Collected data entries
****************************************

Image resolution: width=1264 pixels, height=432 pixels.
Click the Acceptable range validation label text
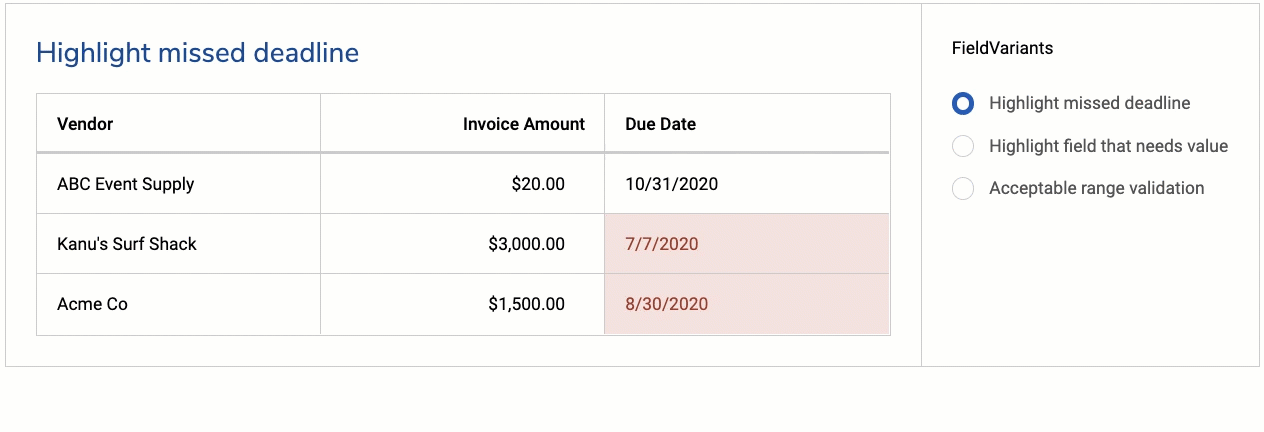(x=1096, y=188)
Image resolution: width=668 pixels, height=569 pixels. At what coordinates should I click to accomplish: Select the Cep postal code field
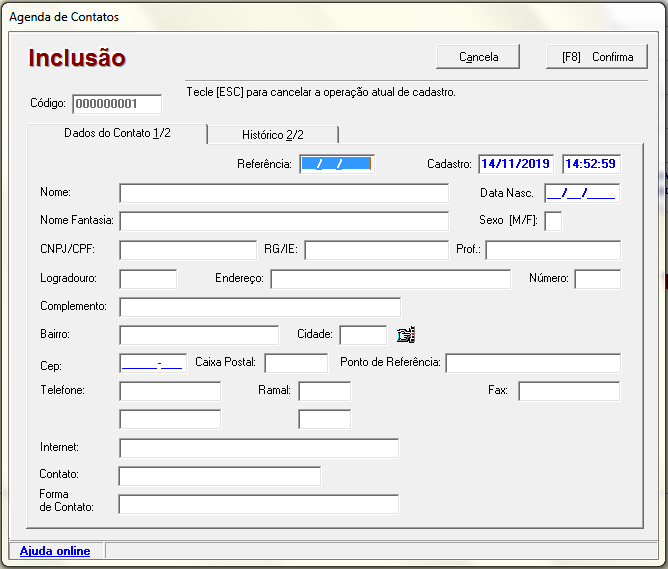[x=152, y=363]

****************************************

INSTRUCTIONS TO FOLLOW —
Give the data above again, exactly, with every picture removed.

RESPONSE TO THIS TASK —
Image resolution: width=1264 pixels, height=432 pixels.
Click the Acceptable range validation label text
(x=1096, y=188)
Image resolution: width=668 pixels, height=569 pixels. At what coordinates should I click to accomplish: Select the Cep postal code field
[x=152, y=363]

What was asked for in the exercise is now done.